*** Opening of RECORDS TO USE ***

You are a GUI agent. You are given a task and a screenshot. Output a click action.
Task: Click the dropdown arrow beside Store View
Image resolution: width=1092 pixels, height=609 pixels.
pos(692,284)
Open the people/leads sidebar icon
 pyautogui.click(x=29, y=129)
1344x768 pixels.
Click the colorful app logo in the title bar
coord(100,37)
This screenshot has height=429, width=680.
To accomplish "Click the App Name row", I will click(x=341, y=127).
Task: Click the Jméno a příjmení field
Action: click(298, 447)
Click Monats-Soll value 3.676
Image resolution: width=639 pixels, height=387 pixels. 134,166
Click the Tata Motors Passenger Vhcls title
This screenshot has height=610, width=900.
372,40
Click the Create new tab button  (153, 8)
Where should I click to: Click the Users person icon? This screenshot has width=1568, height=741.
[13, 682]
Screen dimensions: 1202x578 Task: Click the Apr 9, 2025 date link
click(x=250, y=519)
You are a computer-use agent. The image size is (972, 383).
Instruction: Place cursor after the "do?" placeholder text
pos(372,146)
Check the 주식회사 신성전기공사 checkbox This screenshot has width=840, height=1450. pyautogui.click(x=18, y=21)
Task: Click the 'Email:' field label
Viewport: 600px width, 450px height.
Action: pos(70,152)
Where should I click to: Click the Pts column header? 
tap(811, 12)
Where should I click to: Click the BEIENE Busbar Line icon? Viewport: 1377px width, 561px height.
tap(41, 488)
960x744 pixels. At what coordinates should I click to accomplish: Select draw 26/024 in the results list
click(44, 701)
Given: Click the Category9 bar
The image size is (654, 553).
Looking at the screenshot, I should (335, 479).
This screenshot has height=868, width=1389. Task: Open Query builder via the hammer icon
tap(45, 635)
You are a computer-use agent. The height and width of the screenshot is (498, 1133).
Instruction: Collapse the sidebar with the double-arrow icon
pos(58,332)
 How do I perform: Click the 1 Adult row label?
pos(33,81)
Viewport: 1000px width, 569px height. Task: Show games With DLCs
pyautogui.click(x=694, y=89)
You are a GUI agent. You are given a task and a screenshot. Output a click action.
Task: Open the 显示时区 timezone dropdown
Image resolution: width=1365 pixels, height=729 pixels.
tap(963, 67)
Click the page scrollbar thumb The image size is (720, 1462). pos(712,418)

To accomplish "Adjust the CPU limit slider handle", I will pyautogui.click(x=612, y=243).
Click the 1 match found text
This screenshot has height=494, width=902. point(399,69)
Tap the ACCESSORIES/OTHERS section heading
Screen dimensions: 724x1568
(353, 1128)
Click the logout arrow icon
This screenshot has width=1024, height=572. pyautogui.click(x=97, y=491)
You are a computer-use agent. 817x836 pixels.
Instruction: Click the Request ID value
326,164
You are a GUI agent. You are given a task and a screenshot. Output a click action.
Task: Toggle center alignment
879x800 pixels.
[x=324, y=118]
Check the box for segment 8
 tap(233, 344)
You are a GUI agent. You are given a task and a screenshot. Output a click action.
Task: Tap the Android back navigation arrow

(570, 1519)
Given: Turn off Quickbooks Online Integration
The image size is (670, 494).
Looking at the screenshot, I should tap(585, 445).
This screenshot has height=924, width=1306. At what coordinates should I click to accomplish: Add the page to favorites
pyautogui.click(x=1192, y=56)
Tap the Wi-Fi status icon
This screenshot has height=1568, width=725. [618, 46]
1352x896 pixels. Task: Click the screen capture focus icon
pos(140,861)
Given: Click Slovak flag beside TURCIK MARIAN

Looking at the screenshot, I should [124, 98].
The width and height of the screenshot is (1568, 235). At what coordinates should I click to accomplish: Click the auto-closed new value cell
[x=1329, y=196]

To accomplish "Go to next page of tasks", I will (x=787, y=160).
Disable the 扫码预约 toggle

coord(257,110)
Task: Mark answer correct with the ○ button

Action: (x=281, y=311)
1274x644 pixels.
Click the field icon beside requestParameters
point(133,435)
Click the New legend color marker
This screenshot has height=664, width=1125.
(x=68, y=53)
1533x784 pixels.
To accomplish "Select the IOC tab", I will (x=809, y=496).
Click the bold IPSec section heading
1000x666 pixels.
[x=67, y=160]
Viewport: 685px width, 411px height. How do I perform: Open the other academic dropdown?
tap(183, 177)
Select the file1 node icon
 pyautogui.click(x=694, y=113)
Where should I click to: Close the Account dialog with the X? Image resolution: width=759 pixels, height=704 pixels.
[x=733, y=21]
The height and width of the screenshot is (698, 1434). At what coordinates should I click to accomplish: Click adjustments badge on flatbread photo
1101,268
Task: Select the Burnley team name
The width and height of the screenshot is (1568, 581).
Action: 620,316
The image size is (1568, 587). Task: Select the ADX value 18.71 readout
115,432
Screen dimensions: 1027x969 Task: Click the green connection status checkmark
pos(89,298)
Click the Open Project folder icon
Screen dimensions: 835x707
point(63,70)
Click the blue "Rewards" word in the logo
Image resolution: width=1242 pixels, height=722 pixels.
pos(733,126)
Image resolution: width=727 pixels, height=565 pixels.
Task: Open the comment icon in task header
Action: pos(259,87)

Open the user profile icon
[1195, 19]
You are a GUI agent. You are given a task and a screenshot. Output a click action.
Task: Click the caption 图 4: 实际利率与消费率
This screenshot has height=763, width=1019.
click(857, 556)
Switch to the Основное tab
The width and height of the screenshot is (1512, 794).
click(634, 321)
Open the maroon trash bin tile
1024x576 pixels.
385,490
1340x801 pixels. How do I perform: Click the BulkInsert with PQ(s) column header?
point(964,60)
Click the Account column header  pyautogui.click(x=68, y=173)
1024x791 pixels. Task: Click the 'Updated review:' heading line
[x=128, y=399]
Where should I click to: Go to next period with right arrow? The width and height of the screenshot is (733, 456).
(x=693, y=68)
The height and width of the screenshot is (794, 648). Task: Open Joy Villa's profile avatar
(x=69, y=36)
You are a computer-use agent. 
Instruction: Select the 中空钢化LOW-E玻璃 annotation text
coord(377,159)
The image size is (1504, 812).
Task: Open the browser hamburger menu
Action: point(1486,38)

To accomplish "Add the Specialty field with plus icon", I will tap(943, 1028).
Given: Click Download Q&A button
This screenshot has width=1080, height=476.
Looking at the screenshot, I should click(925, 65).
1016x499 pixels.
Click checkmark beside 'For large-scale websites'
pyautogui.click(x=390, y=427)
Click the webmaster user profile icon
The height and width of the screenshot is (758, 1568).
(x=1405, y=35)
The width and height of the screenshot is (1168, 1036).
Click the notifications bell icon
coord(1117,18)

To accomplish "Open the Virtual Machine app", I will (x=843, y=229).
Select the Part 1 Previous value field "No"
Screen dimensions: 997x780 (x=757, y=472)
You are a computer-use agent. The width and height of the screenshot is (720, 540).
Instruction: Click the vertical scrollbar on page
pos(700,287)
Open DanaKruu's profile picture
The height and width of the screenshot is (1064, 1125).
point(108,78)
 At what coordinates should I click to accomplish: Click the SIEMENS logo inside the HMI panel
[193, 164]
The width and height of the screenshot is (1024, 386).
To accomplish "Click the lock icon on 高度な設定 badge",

*** Close of RECORDS TO USE ***

INSTRUCTIONS FOR THE TASK:
An exact copy of every record is what the answer must contain.

EXERCISE RESULT:
You are a GUI agent. You are given a task and a screenshot. Output a click action.
Task: Click the dropdown arrow beside Store View
Image resolution: width=1092 pixels, height=609 pixels.
pos(692,284)
Open the people/leads sidebar icon
 pyautogui.click(x=29, y=129)
1344x768 pixels.
Click the colorful app logo in the title bar
coord(100,37)
This screenshot has height=429, width=680.
To accomplish "Click the App Name row", I will click(x=341, y=127).
Task: Click the Jméno a příjmení field
Action: click(298, 447)
Click Monats-Soll value 3.676
Image resolution: width=639 pixels, height=387 pixels. 134,166
Click the Tata Motors Passenger Vhcls title
This screenshot has height=610, width=900.
372,40
Click the Create new tab button  (153, 8)
Where should I click to: Click the Users person icon? This screenshot has width=1568, height=741.
[13, 682]
Screen dimensions: 1202x578 Task: Click the Apr 9, 2025 date link
click(x=250, y=519)
You are a computer-use agent. The image size is (972, 383).
Instruction: Place cursor after the "do?" placeholder text
pos(372,146)
Check the 주식회사 신성전기공사 checkbox This screenshot has width=840, height=1450. pyautogui.click(x=18, y=21)
Task: Click the 'Email:' field label
Viewport: 600px width, 450px height.
Action: pos(70,152)
Where should I click to: Click the Pts column header? 
tap(811, 12)
Where should I click to: Click the BEIENE Busbar Line icon? Viewport: 1377px width, 561px height.
tap(41, 488)
960x744 pixels. At what coordinates should I click to accomplish: Select draw 26/024 in the results list
click(44, 701)
Given: Click the Category9 bar
The image size is (654, 553).
Looking at the screenshot, I should (335, 479).
This screenshot has height=868, width=1389. Task: Open Query builder via the hammer icon
tap(45, 635)
You are a computer-use agent. The height and width of the screenshot is (498, 1133).
Instruction: Collapse the sidebar with the double-arrow icon
pos(58,332)
 How do I perform: Click the 1 Adult row label?
pos(33,81)
Viewport: 1000px width, 569px height. Task: Show games With DLCs
pyautogui.click(x=694, y=89)
You are a GUI agent. You are given a task and a screenshot. Output a click action.
Task: Open the 显示时区 timezone dropdown
Image resolution: width=1365 pixels, height=729 pixels.
tap(963, 67)
Click the page scrollbar thumb The image size is (720, 1462). pos(712,418)

To accomplish "Adjust the CPU limit slider handle", I will pyautogui.click(x=612, y=243).
Click the 1 match found text
This screenshot has height=494, width=902. point(399,69)
Tap the ACCESSORIES/OTHERS section heading
Screen dimensions: 724x1568
(353, 1128)
Click the logout arrow icon
This screenshot has width=1024, height=572. pyautogui.click(x=97, y=491)
You are a computer-use agent. 817x836 pixels.
Instruction: Click the Request ID value
326,164
You are a GUI agent. You are given a task and a screenshot. Output a click action.
Task: Toggle center alignment
879x800 pixels.
[x=324, y=118]
Check the box for segment 8
 tap(233, 344)
You are a GUI agent. You are given a task and a screenshot. Output a click action.
Task: Tap the Android back navigation arrow

(570, 1519)
Given: Turn off Quickbooks Online Integration
The image size is (670, 494).
Looking at the screenshot, I should tap(585, 445).
This screenshot has height=924, width=1306. At what coordinates should I click to accomplish: Add the page to favorites
pyautogui.click(x=1192, y=56)
Tap the Wi-Fi status icon
This screenshot has height=1568, width=725. [618, 46]
1352x896 pixels. Task: Click the screen capture focus icon
pos(140,861)
Given: Click Slovak flag beside TURCIK MARIAN

Looking at the screenshot, I should [124, 98].
The width and height of the screenshot is (1568, 235). At what coordinates should I click to accomplish: Click the auto-closed new value cell
[x=1329, y=196]

To accomplish "Go to next page of tasks", I will (x=787, y=160).
Disable the 扫码预约 toggle

coord(257,110)
Task: Mark answer correct with the ○ button

Action: (x=281, y=311)
1274x644 pixels.
Click the field icon beside requestParameters
point(133,435)
Click the New legend color marker
This screenshot has height=664, width=1125.
(x=68, y=53)
1533x784 pixels.
To accomplish "Select the IOC tab", I will (x=809, y=496).
Click the bold IPSec section heading
1000x666 pixels.
[x=67, y=160]
Viewport: 685px width, 411px height. How do I perform: Open the other academic dropdown?
tap(183, 177)
Select the file1 node icon
 pyautogui.click(x=694, y=113)
Where should I click to: Close the Account dialog with the X? Image resolution: width=759 pixels, height=704 pixels.
[x=733, y=21]
The height and width of the screenshot is (698, 1434). At what coordinates should I click to accomplish: Click adjustments badge on flatbread photo
1101,268
Task: Select the Burnley team name
The width and height of the screenshot is (1568, 581).
Action: 620,316
The image size is (1568, 587). Task: Select the ADX value 18.71 readout
115,432
Screen dimensions: 1027x969 Task: Click the green connection status checkmark
pos(89,298)
Click the Open Project folder icon
Screen dimensions: 835x707
point(63,70)
Click the blue "Rewards" word in the logo
Image resolution: width=1242 pixels, height=722 pixels.
pos(733,126)
Image resolution: width=727 pixels, height=565 pixels.
Task: Open the comment icon in task header
Action: pos(259,87)

Open the user profile icon
[1195, 19]
You are a GUI agent. You are given a task and a screenshot. Output a click action.
Task: Click the caption 图 4: 实际利率与消费率
This screenshot has height=763, width=1019.
click(857, 556)
Switch to the Основное tab
The width and height of the screenshot is (1512, 794).
click(634, 321)
Open the maroon trash bin tile
1024x576 pixels.
385,490
1340x801 pixels. How do I perform: Click the BulkInsert with PQ(s) column header?
point(964,60)
Click the Account column header  pyautogui.click(x=68, y=173)
1024x791 pixels. Task: Click the 'Updated review:' heading line
[x=128, y=399]
Where should I click to: Go to next period with right arrow? The width and height of the screenshot is (733, 456).
(x=693, y=68)
The height and width of the screenshot is (794, 648). Task: Open Joy Villa's profile avatar
(x=69, y=36)
You are a computer-use agent. 
Instruction: Select the 中空钢化LOW-E玻璃 annotation text
coord(377,159)
The image size is (1504, 812).
Task: Open the browser hamburger menu
Action: point(1486,38)

To accomplish "Add the Specialty field with plus icon", I will tap(943, 1028).
Given: Click Download Q&A button
This screenshot has width=1080, height=476.
Looking at the screenshot, I should click(925, 65).
1016x499 pixels.
Click checkmark beside 'For large-scale websites'
pyautogui.click(x=390, y=427)
Click the webmaster user profile icon
The height and width of the screenshot is (758, 1568).
(x=1405, y=35)
The width and height of the screenshot is (1168, 1036).
Click the notifications bell icon
coord(1117,18)

To accomplish "Open the Virtual Machine app", I will (x=843, y=229).
Select the Part 1 Previous value field "No"
Screen dimensions: 997x780 (x=757, y=472)
You are a computer-use agent. The width and height of the screenshot is (720, 540).
Instruction: Click the vertical scrollbar on page
pos(700,287)
Open DanaKruu's profile picture
The height and width of the screenshot is (1064, 1125).
point(108,78)
 At what coordinates should I click to accomplish: Click the SIEMENS logo inside the HMI panel
[193, 164]
The width and height of the screenshot is (1024, 386).
To accomplish "Click the lock icon on 高度な設定 badge",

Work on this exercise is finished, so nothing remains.